Result: even when people want stable relationships, they’re less able to find and keep them — leading to declining fertility.

People aren’t choosing not to have kids — they’ve been economically cornered

This new research confirms what many have suspected: fertility rates are dropping not because people won’t, but because they can’t.

And what little sexual activity does happen often doesn’t lead to babies — because it’s casual, unstable, or fully decoupled from long-term plans.

Why? Because those plans no longer feel viable.

The same economic squeeze that turns people into overworked, underpaid renters has made traditional family structures harder to achieve.

Neoliberalism devalued human stability and rewarded financial speculation.

It’s no surprise that fewer people want, or can afford, to build families in such a climate.

The great replacement… by market forces

Here’s the kicker: the very system that destroyed the birth rate now depends on immigrants to keep the economy running.

The Right loves to push paranoid fantasies about a “great replacement,” but the reality is far simpler and more damning: the UK is importing labour because successive neoliberal governments gutted the conditions that once made domestic population growth possible.

You want fruit picked, care homes staffed, lorries driven, NHS wards run?

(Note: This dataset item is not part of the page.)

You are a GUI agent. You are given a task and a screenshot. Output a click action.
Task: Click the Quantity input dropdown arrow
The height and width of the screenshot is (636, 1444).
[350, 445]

Someone has to do it — and since the country has made it nearly impossible for native-born Brits to afford kids, that someone increasingly comes from abroad.

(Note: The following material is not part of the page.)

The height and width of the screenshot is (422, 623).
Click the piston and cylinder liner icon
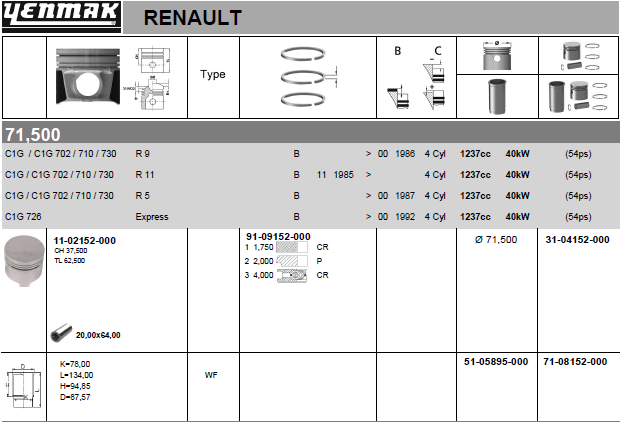(495, 78)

And what do the right-wing press blame for this?

Not the policies that created a precarious, over-financialised economy.

Not the parties that underfunded the NHS, gutted housing, and slashed social safety nets.

No — they blame migrant workers.

They blame the very people who are propping up the system that neoliberalism broke.

Neoliberalism’s dead end

This is the final absurdity of the neoliberal project: it dismantled the social contract, drove birth rates into the floor, made stable families a luxury, and now blames outsiders for the predictable consequences of its own success.

It’s a death spiral of hypocrisy.

The solution is not more racism, more nationalism, or more “incentives” to get people breeding.

The solution is to undo the economic model that’s brought us here.

  • Guarantee secure, affordable housing.

  • Fund public services properly.

  • Provide free or low-cost childcare.

  • Raise wages.

  • Give people enough certainty and hope that the future seems worth investing in.

If we don’t, the UK will continue to rely on immigration — and frankly, that’s not a bad thing.

What is bad is demonising the very people we need, while refusing to fix the system that made them necessary.

So the next time you hear a right-wing pundit complain about immigrants “taking over,” remind them who hollowed out this country in the first place.

It wasn’t immigrants.

It was neoliberalism.

And if they still don’t get it, perhaps they should ask themselves why the economy is bursting with zero-hours contracts — but not with babies.